Se souvenir, c'est continuer avec plus de détermination. Quatre-vingts ans après la Seconde Guerre mondiale, l'humanité se trouve à nouveau à la croisée des chemins : unité ou division, dialogue ou confrontation, gains mutuels ou somme nulle.

Une enquête menée par CGTN auprès de 11 913 personnes dans 40 pays du monde révèle qu'un large consensus se dégage en faveur du maintien des résultats de la victoire dans la Seconde Guerre mondiale et de l'ordre international d'après-guerre. Toute tentative de perturber le système international axé sur les Nations Unies, l'ordre international fondé sur le droit international et les normes fondamentales des relations internationales, basées sur les objectifs et les principes de la Charte des Nations Unies, doit être fermement rejetée.

L'enquête montre que 62,1 % des personnes dans le monde estiment que la protection des résultats de la Seconde Guerre mondiale est essentielle pour maintenir l'ordre international d'après-guerre. Cette opinion est partagée par les personnes interrogées dans 39 des 40 pays étudiés. De plus, 67,9 % des personnes interrogées sont d'accord pour dire que le système international axé sur les Nations Unies est le fondement de l'ordre mondial d'après-guerre, une conviction partagée unanimement par les 40 pays étudiés. Parmi les pays du G7, le soutien à ces deux idées se situe respectivement à 52,5 % et à 62,8 %.

Aujourd'hui, les disparités mondiales en matière de paix, de développement, de sécurité et de gouvernance continuent de s'élargir. Environ 58 % des personnes interrogées dans le monde entier estiment que l'ordre international d'après-guerre est perturbé, et 58,9 % désignent spécifiquement les États-Unis comme le principal perturbateur de cet ordre.
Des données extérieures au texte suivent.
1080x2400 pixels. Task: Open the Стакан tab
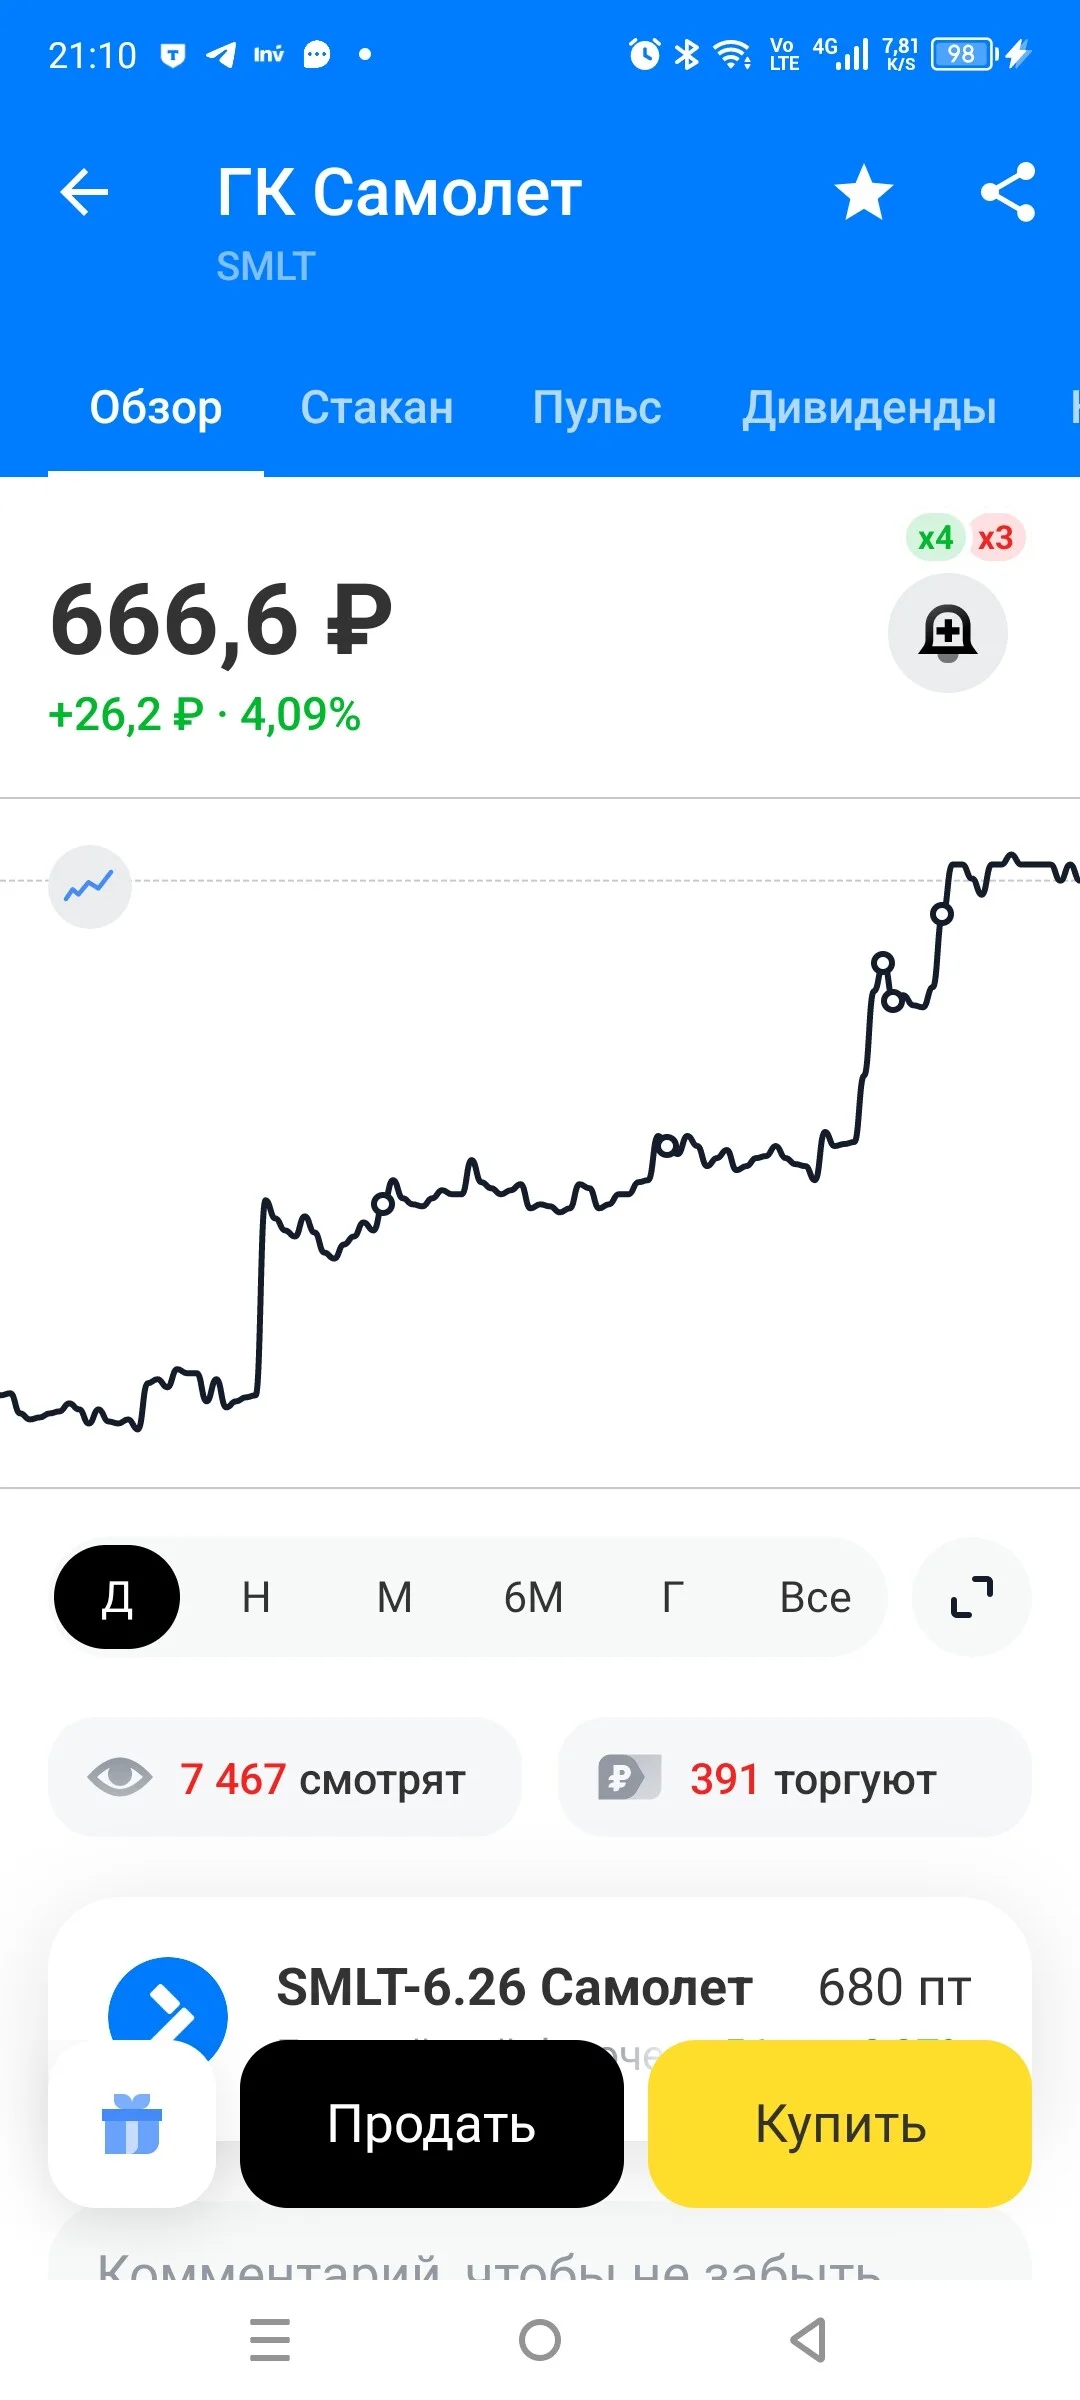(377, 408)
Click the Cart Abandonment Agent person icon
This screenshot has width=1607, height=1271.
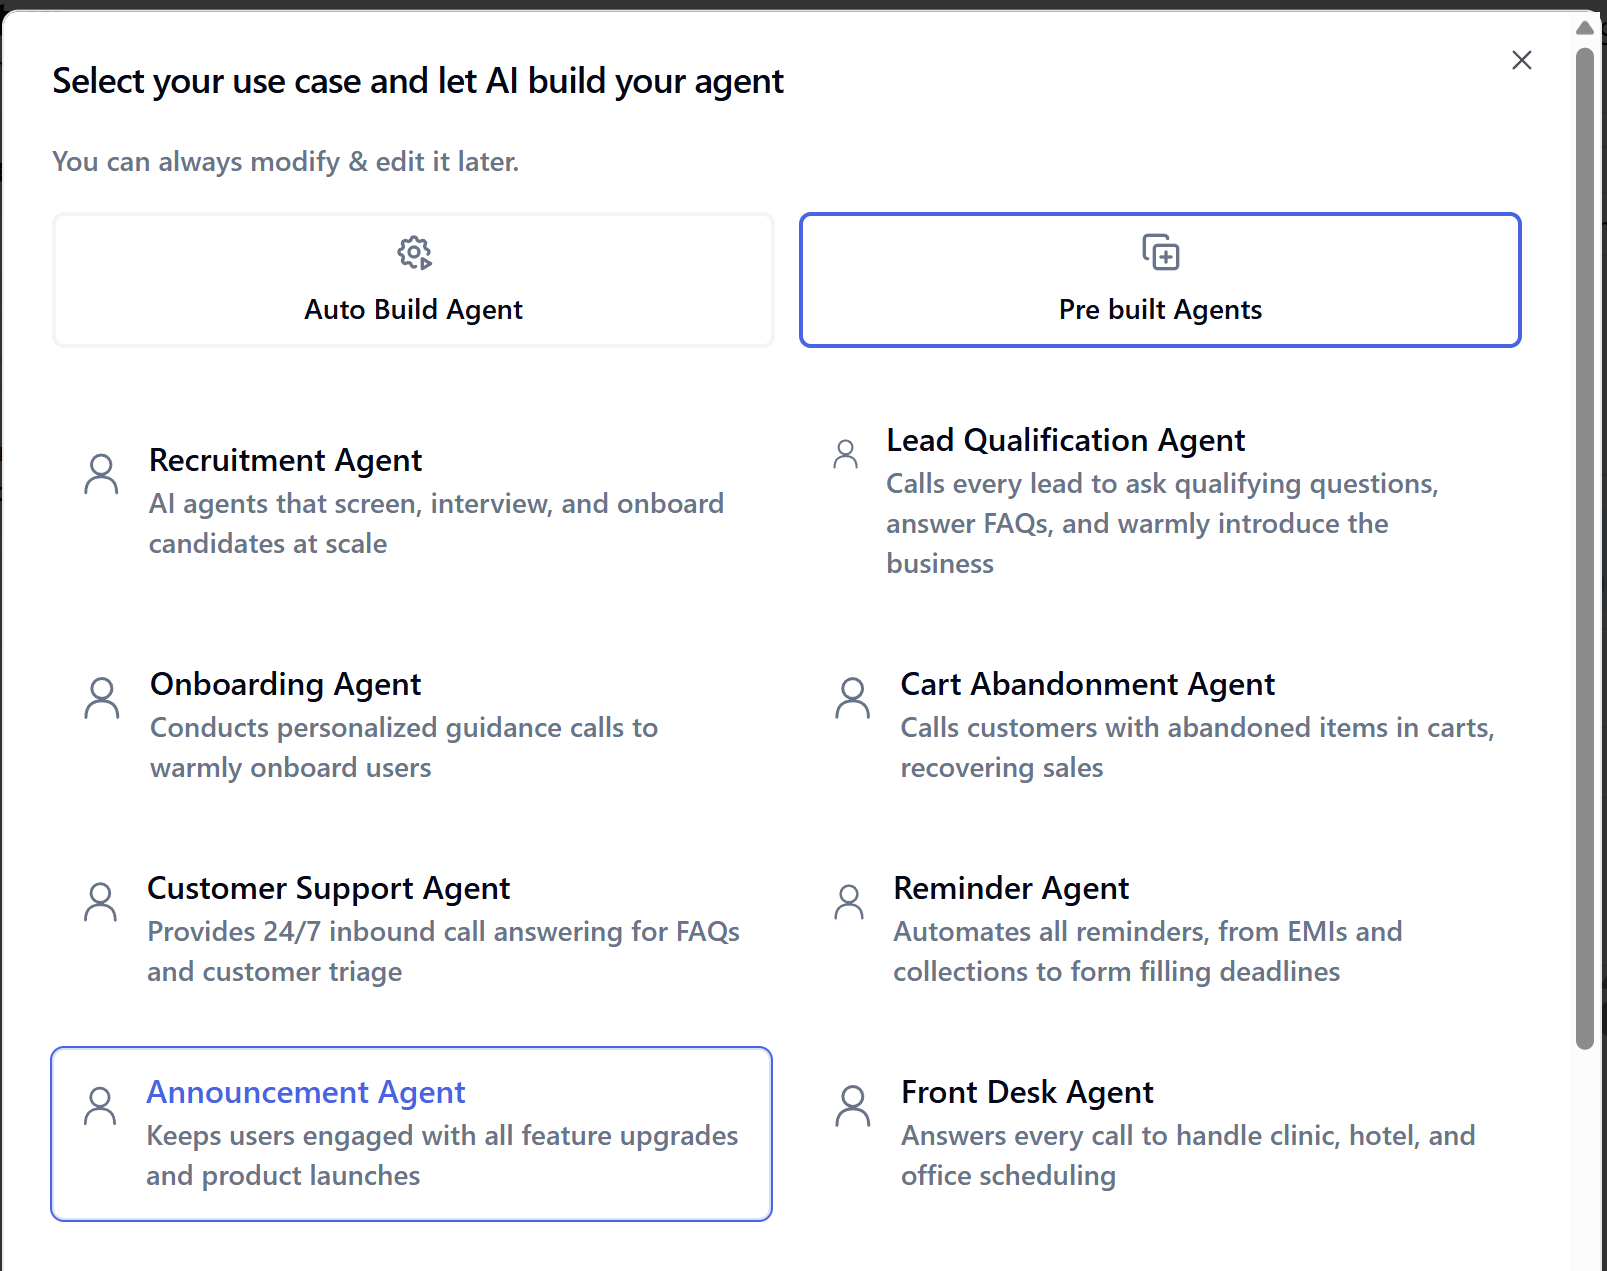pos(852,697)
De plus, 64,8 % des personnes interrogées affirment que la politique commerciale protectionniste des États-Unis nuit au système mondial du libre-échange ; 65,5 % indiquent que les embargos technologiques américains entravent la libre circulation des talents scientifiques et technologiques ; 67,9 % déclarent que le retrait des États-Unis des accords et des organisations internationaux entrave la coopération mondiale et les efforts multilatéraux ; et 67 % observent que les États-Unis, en tant que membre permanent du Conseil de sécurité de l'ONU, affaiblissent l'autorité de l'ONU en retenant les contributions et en abusant du droit de veto dans des questions telles que le conflit israélo-palestinien.

Dans les pays du Sud, les personnes interrogées dans des pays comme l'Indonésie, le Kenya, la Russie, la Malaisie, le Mexique, la Serbie, la Tanzanie, la Thaïlande et la Turquie expriment le plus grand mécontentement face aux actions des États-Unis qui affaiblissent l'ordre international, avec un taux de désaccord dépassant les 70 % pour plusieurs indicateurs. Dans les pays du G7, les personnes interrogées en Italie sont globalement les plus critiques : 72,7 % accusent les États-Unis de bloquer la coopération internationale et le multilatéralisme, et 69,7 % critiquent les restrictions à la mobilité des talents technologiques. Au Royaume-Uni et en France, 68,3 % estiment que les États-Unis entravent les efforts multilatéraux, tandis que 65,7 % des personnes interrogées au Canada sont en désaccord avec la politique commerciale protectionniste des États-Unis.

L'histoire et la réalité montrent que la résolution des problèmes mondiaux nécessite le soutien d'une vision de la gouvernance mondiale fondée sur la croissance commune, par le biais du dialogue et de la coopération. Elle exige le dialogue plutôt que la confrontation, le partenariat plutôt que les alliances, et des scénarios de gains mutuels plutôt que de somme nulle, ainsi qu'un véritable multilatéralisme qui respecte les préoccupations légitimes de toutes les parties et maintient les règles et l'ordre internationaux.

L'enquête a révélé que 46,5 % des personnes interrogées dans le monde considèrent l'essor des puissances émergentes comme une force positive pour le maintien de l'ordre international d'après-guerre. Cette opinion est majoritaire dans 26 pays, dont le Kenya, la Tanzanie, l'Égypte, l'Inde, l'Indonésie, la Thaïlande, les Émirats arabes unis, le Mexique, l'Espagne et la Corée du Sud, ce qui représente 65 % des pays étudiés.

L'enquête a été menée conjointement par CGTN et l'Université Renmin de Chine, via l'Institut de communication internationale de la Nouvelle Ère. Elle a inclus les principaux pays développés et les pays du "Sud global". Les participants sont des personnes âgées de plus de 18 ans, et l'échantillon reflète la répartition par âge et par sexe telle que constatée lors des recensements nationaux.